• **What needs to be done**
Rewrite the data from the line containing "Where should I" through the end, replacing "video progress bar" with "playback progress bar" and changing nothing else.

• **Item position entries**

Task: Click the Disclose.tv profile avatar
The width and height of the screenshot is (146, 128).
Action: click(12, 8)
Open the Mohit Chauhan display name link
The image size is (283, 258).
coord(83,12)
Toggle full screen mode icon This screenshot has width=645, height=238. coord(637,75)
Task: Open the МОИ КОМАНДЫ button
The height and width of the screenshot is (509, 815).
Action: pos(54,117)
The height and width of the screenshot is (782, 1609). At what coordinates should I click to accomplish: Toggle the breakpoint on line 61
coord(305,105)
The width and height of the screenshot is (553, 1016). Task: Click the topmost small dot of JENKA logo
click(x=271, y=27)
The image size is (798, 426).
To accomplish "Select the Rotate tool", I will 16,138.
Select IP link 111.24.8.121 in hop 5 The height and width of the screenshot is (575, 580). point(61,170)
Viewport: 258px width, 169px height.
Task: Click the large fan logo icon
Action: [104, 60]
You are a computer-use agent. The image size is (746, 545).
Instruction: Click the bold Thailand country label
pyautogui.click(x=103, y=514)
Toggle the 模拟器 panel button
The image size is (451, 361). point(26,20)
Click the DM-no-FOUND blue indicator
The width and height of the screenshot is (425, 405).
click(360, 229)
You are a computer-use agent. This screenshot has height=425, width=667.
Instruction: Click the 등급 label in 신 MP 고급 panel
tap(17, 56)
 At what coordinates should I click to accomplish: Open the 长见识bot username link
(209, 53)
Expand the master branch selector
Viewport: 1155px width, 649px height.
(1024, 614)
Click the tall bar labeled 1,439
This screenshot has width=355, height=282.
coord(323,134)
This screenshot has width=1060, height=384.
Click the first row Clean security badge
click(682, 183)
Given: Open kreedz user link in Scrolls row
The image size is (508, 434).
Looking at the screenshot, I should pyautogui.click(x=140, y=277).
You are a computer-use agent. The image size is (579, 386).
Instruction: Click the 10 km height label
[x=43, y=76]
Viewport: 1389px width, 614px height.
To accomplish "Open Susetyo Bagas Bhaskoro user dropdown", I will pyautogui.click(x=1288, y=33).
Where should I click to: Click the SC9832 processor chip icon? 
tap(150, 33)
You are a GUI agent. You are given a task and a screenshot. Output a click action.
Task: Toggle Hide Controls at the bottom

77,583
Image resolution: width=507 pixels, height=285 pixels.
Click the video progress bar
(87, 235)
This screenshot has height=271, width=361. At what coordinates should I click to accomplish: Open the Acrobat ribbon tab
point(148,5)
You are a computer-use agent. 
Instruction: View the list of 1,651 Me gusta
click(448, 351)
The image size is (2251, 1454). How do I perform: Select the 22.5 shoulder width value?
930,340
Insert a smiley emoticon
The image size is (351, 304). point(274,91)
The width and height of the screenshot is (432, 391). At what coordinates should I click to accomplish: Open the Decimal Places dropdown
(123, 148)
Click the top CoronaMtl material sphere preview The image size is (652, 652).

• **Correct response**
Where should I click to: Click the SC9832 processor chip icon? 
tap(150, 33)
You are a GUI agent. You are given a task and a screenshot. Output a click action.
Task: Toggle Hide Controls at the bottom

77,583
Image resolution: width=507 pixels, height=285 pixels.
Click the playback progress bar
(87, 235)
This screenshot has height=271, width=361. At what coordinates should I click to accomplish: Open the Acrobat ribbon tab
point(148,5)
You are a computer-use agent. 
Instruction: View the list of 1,651 Me gusta
click(448, 351)
The image size is (2251, 1454). How do I perform: Select the 22.5 shoulder width value?
930,340
Insert a smiley emoticon
The image size is (351, 304). point(274,91)
The width and height of the screenshot is (432, 391). At what coordinates should I click to accomplish: Open the Decimal Places dropdown
(123, 148)
Click the top CoronaMtl material sphere preview The image size is (652, 652).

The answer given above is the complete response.